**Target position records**
......
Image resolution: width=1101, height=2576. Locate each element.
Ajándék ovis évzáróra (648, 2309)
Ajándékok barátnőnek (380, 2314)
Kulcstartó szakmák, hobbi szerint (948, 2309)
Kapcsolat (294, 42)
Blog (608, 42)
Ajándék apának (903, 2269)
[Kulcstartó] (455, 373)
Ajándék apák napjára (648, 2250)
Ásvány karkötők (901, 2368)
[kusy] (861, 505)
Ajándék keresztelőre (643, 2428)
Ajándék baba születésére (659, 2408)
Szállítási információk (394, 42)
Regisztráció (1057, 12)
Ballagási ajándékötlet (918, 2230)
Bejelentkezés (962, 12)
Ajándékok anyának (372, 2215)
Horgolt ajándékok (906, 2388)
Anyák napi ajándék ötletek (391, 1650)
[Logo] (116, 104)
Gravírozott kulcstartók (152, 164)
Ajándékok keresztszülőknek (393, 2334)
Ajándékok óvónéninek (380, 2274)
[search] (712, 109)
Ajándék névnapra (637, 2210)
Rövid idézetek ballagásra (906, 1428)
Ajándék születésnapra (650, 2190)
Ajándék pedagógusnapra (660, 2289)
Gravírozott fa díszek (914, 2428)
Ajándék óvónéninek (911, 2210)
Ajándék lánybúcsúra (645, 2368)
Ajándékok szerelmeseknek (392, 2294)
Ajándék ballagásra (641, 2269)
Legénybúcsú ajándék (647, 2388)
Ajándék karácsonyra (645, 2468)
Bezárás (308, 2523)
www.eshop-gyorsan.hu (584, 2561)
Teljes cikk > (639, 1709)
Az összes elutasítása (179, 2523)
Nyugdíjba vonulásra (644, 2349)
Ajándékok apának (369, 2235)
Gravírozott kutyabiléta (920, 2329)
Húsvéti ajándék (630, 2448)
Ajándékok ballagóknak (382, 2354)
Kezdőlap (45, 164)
......
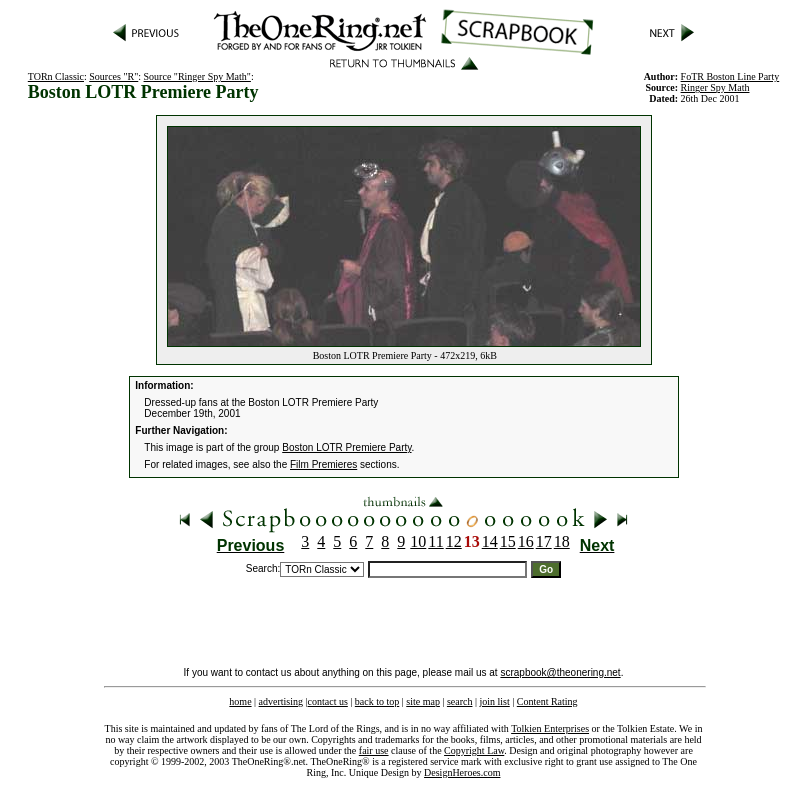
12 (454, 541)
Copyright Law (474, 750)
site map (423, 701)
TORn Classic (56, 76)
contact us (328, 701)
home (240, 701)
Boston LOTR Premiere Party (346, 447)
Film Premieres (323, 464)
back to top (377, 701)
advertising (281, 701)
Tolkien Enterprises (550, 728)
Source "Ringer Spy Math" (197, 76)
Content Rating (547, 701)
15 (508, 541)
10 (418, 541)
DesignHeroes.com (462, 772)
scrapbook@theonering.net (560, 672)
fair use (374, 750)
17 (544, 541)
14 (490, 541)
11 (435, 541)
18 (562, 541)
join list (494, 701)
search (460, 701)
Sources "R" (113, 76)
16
......
**TASK BRIEF**
Rewrite the listing from the line with "Image resolution: width=1101, height=2576." to the line with "Ajándék baba születésére (659, 2408)", replacing "Kapcsolat" with "Elérhetőség" and leaving everything else unchanged.

**ANSWER TO THE PROBLEM**
Image resolution: width=1101, height=2576. Locate each element.
Ajándék ovis évzáróra (648, 2309)
Ajándékok barátnőnek (380, 2314)
Kulcstartó szakmák, hobbi szerint (948, 2309)
Elérhetőség (294, 42)
Blog (608, 42)
Ajándék apának (903, 2269)
[Kulcstartó] (455, 373)
Ajándék apák napjára (648, 2250)
Ásvány karkötők (901, 2368)
[kusy] (861, 505)
Ajándék keresztelőre (643, 2428)
Ajándék baba születésére (659, 2408)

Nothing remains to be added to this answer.